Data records
-- -- --
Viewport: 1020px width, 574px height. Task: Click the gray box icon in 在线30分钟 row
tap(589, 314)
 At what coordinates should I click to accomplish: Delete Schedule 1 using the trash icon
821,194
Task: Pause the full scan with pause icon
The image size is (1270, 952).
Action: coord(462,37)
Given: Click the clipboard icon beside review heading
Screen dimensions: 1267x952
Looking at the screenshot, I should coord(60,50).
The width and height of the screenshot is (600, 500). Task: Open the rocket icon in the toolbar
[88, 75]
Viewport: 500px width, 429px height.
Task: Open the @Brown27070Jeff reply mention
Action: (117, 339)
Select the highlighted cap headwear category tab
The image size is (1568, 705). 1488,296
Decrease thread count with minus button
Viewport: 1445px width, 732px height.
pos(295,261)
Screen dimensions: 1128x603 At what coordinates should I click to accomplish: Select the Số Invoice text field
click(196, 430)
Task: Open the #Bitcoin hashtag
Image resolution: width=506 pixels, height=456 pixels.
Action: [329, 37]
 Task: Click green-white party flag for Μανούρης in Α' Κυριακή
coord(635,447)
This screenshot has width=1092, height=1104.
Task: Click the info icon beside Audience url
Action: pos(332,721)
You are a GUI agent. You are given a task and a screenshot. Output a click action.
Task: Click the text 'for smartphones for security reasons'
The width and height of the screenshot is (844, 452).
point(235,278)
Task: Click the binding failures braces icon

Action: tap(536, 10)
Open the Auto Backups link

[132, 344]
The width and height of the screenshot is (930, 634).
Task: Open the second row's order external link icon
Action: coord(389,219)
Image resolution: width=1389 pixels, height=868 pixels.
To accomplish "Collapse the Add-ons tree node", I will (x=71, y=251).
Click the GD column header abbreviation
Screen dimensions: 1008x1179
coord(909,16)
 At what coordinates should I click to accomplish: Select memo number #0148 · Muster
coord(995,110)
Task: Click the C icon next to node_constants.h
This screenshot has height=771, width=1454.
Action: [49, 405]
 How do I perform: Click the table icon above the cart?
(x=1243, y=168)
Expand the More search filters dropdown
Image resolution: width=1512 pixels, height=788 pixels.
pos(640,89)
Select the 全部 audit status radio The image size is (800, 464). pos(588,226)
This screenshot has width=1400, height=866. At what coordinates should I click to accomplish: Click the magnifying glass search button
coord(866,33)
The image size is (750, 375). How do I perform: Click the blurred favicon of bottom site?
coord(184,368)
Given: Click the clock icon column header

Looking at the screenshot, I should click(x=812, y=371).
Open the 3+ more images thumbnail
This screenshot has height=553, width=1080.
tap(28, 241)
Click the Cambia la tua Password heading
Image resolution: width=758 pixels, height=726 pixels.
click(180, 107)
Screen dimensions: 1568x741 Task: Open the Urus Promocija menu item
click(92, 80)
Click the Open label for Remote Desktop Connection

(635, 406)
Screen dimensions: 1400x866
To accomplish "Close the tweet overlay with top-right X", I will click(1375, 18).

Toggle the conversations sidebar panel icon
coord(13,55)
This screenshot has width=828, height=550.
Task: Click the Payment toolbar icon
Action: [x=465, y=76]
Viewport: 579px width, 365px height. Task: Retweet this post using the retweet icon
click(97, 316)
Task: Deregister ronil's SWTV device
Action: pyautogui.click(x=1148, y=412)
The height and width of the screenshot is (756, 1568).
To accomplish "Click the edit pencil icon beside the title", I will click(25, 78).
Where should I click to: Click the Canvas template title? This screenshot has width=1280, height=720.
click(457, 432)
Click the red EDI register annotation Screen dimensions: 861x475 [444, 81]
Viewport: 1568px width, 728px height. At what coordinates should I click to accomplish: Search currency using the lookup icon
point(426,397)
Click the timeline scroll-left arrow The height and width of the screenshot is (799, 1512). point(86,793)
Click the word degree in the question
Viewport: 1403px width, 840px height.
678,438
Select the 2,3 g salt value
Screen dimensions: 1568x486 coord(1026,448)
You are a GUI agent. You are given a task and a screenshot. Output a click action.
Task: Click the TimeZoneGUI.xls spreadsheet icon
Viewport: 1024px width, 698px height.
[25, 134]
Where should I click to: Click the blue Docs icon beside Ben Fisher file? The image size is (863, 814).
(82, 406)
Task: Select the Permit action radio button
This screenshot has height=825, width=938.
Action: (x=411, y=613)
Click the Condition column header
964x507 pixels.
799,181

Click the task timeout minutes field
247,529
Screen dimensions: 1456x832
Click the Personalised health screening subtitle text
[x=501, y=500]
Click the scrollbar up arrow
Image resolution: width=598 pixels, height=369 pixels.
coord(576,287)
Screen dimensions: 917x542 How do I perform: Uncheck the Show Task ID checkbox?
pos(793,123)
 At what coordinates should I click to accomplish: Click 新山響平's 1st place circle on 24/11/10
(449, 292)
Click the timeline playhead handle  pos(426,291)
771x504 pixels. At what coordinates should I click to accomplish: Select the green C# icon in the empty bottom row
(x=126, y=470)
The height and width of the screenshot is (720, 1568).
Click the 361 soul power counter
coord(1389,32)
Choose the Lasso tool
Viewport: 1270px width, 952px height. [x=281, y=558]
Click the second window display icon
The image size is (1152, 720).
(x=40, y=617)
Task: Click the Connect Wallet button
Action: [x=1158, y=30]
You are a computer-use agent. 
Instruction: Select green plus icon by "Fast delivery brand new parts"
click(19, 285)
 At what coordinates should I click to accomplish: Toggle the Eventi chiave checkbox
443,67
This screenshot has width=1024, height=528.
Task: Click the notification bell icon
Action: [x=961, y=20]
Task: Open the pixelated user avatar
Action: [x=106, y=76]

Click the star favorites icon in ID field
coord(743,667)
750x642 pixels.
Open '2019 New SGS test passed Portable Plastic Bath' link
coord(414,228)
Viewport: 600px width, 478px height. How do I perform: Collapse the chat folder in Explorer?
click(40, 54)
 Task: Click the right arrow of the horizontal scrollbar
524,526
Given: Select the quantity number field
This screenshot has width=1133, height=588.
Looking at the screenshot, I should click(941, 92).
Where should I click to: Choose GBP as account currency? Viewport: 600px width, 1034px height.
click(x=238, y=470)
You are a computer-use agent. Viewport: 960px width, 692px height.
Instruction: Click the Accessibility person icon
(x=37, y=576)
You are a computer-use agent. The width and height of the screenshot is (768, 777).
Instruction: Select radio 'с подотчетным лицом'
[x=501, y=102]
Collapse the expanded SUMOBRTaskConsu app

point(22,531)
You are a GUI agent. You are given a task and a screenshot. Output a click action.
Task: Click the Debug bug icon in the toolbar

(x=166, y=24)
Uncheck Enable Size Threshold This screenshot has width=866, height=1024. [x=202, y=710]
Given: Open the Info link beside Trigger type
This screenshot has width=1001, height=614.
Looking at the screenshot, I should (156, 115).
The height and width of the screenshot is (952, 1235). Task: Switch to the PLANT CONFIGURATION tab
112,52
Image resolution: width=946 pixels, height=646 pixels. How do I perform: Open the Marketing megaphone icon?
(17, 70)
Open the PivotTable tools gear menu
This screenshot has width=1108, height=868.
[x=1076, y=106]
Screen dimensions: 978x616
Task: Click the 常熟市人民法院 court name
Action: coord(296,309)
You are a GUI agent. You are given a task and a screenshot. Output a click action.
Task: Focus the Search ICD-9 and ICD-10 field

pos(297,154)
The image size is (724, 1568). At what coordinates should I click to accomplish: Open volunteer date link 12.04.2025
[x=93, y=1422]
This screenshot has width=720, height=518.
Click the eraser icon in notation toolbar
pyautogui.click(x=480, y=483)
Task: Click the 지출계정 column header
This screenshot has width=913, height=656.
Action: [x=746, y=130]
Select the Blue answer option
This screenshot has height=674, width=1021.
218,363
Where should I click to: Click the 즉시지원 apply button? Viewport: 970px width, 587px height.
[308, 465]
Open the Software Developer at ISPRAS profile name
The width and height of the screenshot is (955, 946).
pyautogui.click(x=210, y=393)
-- -- --
ASSIGNMENT:
Retype the data in full, precisely as given.

TASK RESPONSE:
Viewport: 1020px width, 574px height. Task: Click the gray box icon in 在线30分钟 row
tap(589, 314)
 At what coordinates should I click to accomplish: Delete Schedule 1 using the trash icon
821,194
Task: Pause the full scan with pause icon
The image size is (1270, 952).
Action: coord(462,37)
Given: Click the clipboard icon beside review heading
Screen dimensions: 1267x952
Looking at the screenshot, I should coord(60,50).
The width and height of the screenshot is (600, 500). Task: Open the rocket icon in the toolbar
[88, 75]
Viewport: 500px width, 429px height.
Task: Open the @Brown27070Jeff reply mention
Action: (117, 339)
Select the highlighted cap headwear category tab
The image size is (1568, 705). 1488,296
Decrease thread count with minus button
Viewport: 1445px width, 732px height.
pos(295,261)
Screen dimensions: 1128x603 At what coordinates should I click to accomplish: Select the Số Invoice text field
click(196, 430)
Task: Open the #Bitcoin hashtag
Image resolution: width=506 pixels, height=456 pixels.
Action: [329, 37]
 Task: Click green-white party flag for Μανούρης in Α' Κυριακή
coord(635,447)
This screenshot has width=1092, height=1104.
Task: Click the info icon beside Audience url
Action: pos(332,721)
You are a GUI agent. You are given a task and a screenshot. Output a click action.
Task: Click the text 'for smartphones for security reasons'
The width and height of the screenshot is (844, 452).
point(235,278)
Task: Click the binding failures braces icon

Action: tap(536, 10)
Open the Auto Backups link

[132, 344]
The width and height of the screenshot is (930, 634).
Task: Open the second row's order external link icon
Action: coord(389,219)
Image resolution: width=1389 pixels, height=868 pixels.
To accomplish "Collapse the Add-ons tree node", I will (x=71, y=251).
Click the GD column header abbreviation
Screen dimensions: 1008x1179
coord(909,16)
 At what coordinates should I click to accomplish: Select memo number #0148 · Muster
coord(995,110)
Task: Click the C icon next to node_constants.h
This screenshot has height=771, width=1454.
Action: [49, 405]
 How do I perform: Click the table icon above the cart?
(x=1243, y=168)
Expand the More search filters dropdown
Image resolution: width=1512 pixels, height=788 pixels.
pos(640,89)
Select the 全部 audit status radio The image size is (800, 464). pos(588,226)
This screenshot has width=1400, height=866. At what coordinates should I click to accomplish: Click the magnifying glass search button
coord(866,33)
The image size is (750, 375). How do I perform: Click the blurred favicon of bottom site?
coord(184,368)
Given: Click the clock icon column header

Looking at the screenshot, I should click(x=812, y=371).
Open the 3+ more images thumbnail
This screenshot has height=553, width=1080.
tap(28, 241)
Click the Cambia la tua Password heading
Image resolution: width=758 pixels, height=726 pixels.
click(180, 107)
Screen dimensions: 1568x741 Task: Open the Urus Promocija menu item
click(92, 80)
Click the Open label for Remote Desktop Connection

(635, 406)
Screen dimensions: 1400x866
To accomplish "Close the tweet overlay with top-right X", I will click(1375, 18).

Toggle the conversations sidebar panel icon
coord(13,55)
This screenshot has width=828, height=550.
Task: Click the Payment toolbar icon
Action: [x=465, y=76]
Viewport: 579px width, 365px height. Task: Retweet this post using the retweet icon
click(97, 316)
Task: Deregister ronil's SWTV device
Action: pyautogui.click(x=1148, y=412)
The height and width of the screenshot is (756, 1568).
To accomplish "Click the edit pencil icon beside the title", I will click(25, 78).
Where should I click to: Click the Canvas template title? This screenshot has width=1280, height=720.
click(457, 432)
Click the red EDI register annotation Screen dimensions: 861x475 [444, 81]
Viewport: 1568px width, 728px height. At what coordinates should I click to accomplish: Search currency using the lookup icon
point(426,397)
Click the timeline scroll-left arrow The height and width of the screenshot is (799, 1512). point(86,793)
Click the word degree in the question
Viewport: 1403px width, 840px height.
678,438
Select the 2,3 g salt value
Screen dimensions: 1568x486 coord(1026,448)
You are a GUI agent. You are given a task and a screenshot. Output a click action.
Task: Click the TimeZoneGUI.xls spreadsheet icon
Viewport: 1024px width, 698px height.
[25, 134]
Where should I click to: Click the blue Docs icon beside Ben Fisher file? The image size is (863, 814).
(82, 406)
Task: Select the Permit action radio button
This screenshot has height=825, width=938.
Action: (x=411, y=613)
Click the Condition column header
964x507 pixels.
799,181

Click the task timeout minutes field
247,529
Screen dimensions: 1456x832
Click the Personalised health screening subtitle text
[x=501, y=500]
Click the scrollbar up arrow
Image resolution: width=598 pixels, height=369 pixels.
coord(576,287)
Screen dimensions: 917x542 How do I perform: Uncheck the Show Task ID checkbox?
pos(793,123)
 At what coordinates should I click to accomplish: Click 新山響平's 1st place circle on 24/11/10
(449, 292)
Click the timeline playhead handle  pos(426,291)
771x504 pixels. At what coordinates should I click to accomplish: Select the green C# icon in the empty bottom row
(x=126, y=470)
The height and width of the screenshot is (720, 1568).
Click the 361 soul power counter
coord(1389,32)
Choose the Lasso tool
Viewport: 1270px width, 952px height. [x=281, y=558]
Click the second window display icon
The image size is (1152, 720).
(x=40, y=617)
Task: Click the Connect Wallet button
Action: [x=1158, y=30]
You are a computer-use agent. 
Instruction: Select green plus icon by "Fast delivery brand new parts"
click(19, 285)
 At what coordinates should I click to accomplish: Toggle the Eventi chiave checkbox
443,67
This screenshot has width=1024, height=528.
Task: Click the notification bell icon
Action: [x=961, y=20]
Task: Open the pixelated user avatar
Action: [x=106, y=76]

Click the star favorites icon in ID field
coord(743,667)
750x642 pixels.
Open '2019 New SGS test passed Portable Plastic Bath' link
coord(414,228)
Viewport: 600px width, 478px height. How do I perform: Collapse the chat folder in Explorer?
click(40, 54)
 Task: Click the right arrow of the horizontal scrollbar
524,526
Given: Select the quantity number field
This screenshot has width=1133, height=588.
Looking at the screenshot, I should click(941, 92).
Where should I click to: Choose GBP as account currency? Viewport: 600px width, 1034px height.
click(x=238, y=470)
You are a computer-use agent. Viewport: 960px width, 692px height.
Instruction: Click the Accessibility person icon
(x=37, y=576)
You are a computer-use agent. The width and height of the screenshot is (768, 777).
Instruction: Select radio 'с подотчетным лицом'
[x=501, y=102]
Collapse the expanded SUMOBRTaskConsu app

point(22,531)
You are a GUI agent. You are given a task and a screenshot. Output a click action.
Task: Click the Debug bug icon in the toolbar

(x=166, y=24)
Uncheck Enable Size Threshold This screenshot has width=866, height=1024. [x=202, y=710]
Given: Open the Info link beside Trigger type
This screenshot has width=1001, height=614.
Looking at the screenshot, I should (156, 115).
The height and width of the screenshot is (952, 1235). Task: Switch to the PLANT CONFIGURATION tab
112,52
Image resolution: width=946 pixels, height=646 pixels. How do I perform: Open the Marketing megaphone icon?
(17, 70)
Open the PivotTable tools gear menu
This screenshot has width=1108, height=868.
[x=1076, y=106]
Screen dimensions: 978x616
Task: Click the 常熟市人民法院 court name
Action: coord(296,309)
You are a GUI agent. You are given a task and a screenshot. Output a click action.
Task: Focus the Search ICD-9 and ICD-10 field

pos(297,154)
The image size is (724, 1568). At what coordinates should I click to accomplish: Open volunteer date link 12.04.2025
[x=93, y=1422]
This screenshot has width=720, height=518.
Click the eraser icon in notation toolbar
pyautogui.click(x=480, y=483)
Task: Click the 지출계정 column header
This screenshot has width=913, height=656.
Action: [x=746, y=130]
Select the Blue answer option
This screenshot has height=674, width=1021.
218,363
Where should I click to: Click the 즉시지원 apply button? Viewport: 970px width, 587px height.
[308, 465]
Open the Software Developer at ISPRAS profile name
The width and height of the screenshot is (955, 946).
pyautogui.click(x=210, y=393)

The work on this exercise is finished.